A captação líquida da poupança foi negativa em 11 dos 12 meses do ano, com exceção de dezembro, quando houve uma entrada líquida de R$ 13,77 bilhões. O resultado positivo no último mês do ano foi influenciado pelo pagamento do 13º salário.
No acumulado do ano, as retiradas totalizaram R$ 3,92 trilhões, enquanto os depósitos somaram R$ 3,83 trilhões.
O fluxo de recursos na poupança passou a acumular retiradas significativas desde 2021, quando o poder de compra do brasileiro caiu diante de uma inflação de dois dígitos e de um intenso choque de juros.

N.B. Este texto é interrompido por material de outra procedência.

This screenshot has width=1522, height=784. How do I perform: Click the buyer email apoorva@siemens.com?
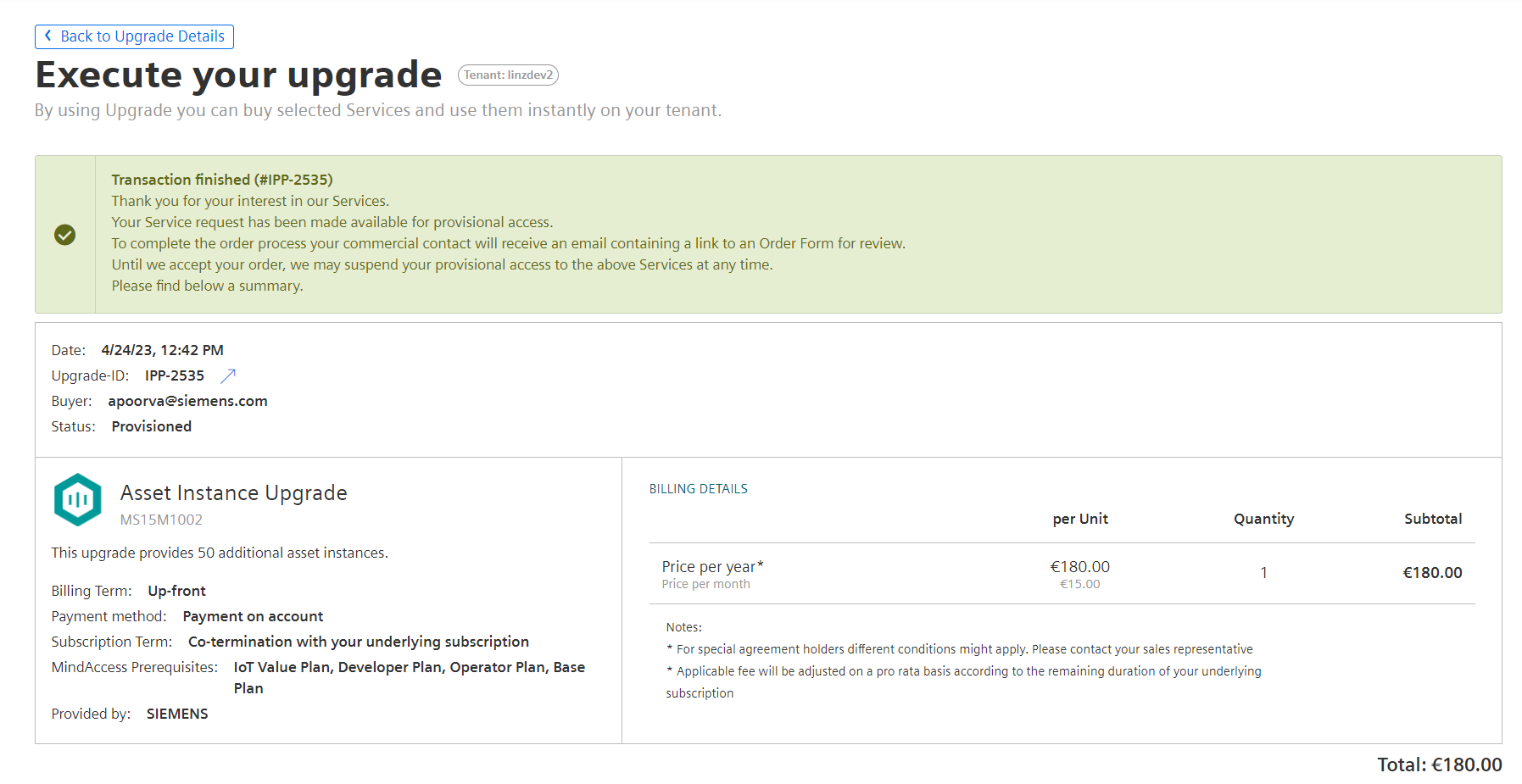coord(188,401)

O cenário econômico ainda é de juros elevados, apesar da redução da taxa básica (Selic), fixada em 11,75% ao ano depois da redução de 2 pontos percentuais no acumulado em quatro quedas consecutivas.
Atualmente, a caderneta de poupança rende 0,50% ao mês (ou 6,17% ao ano), mais a TR (taxa referencial), o que deixa a remuneração mais baixa do que outros investimentos de renda fixa.
Em dezembro, o estoque (volume total aplicado) ficou em R$ 983 bilhões, ante R$ 963,9 bilhões no mês anterior.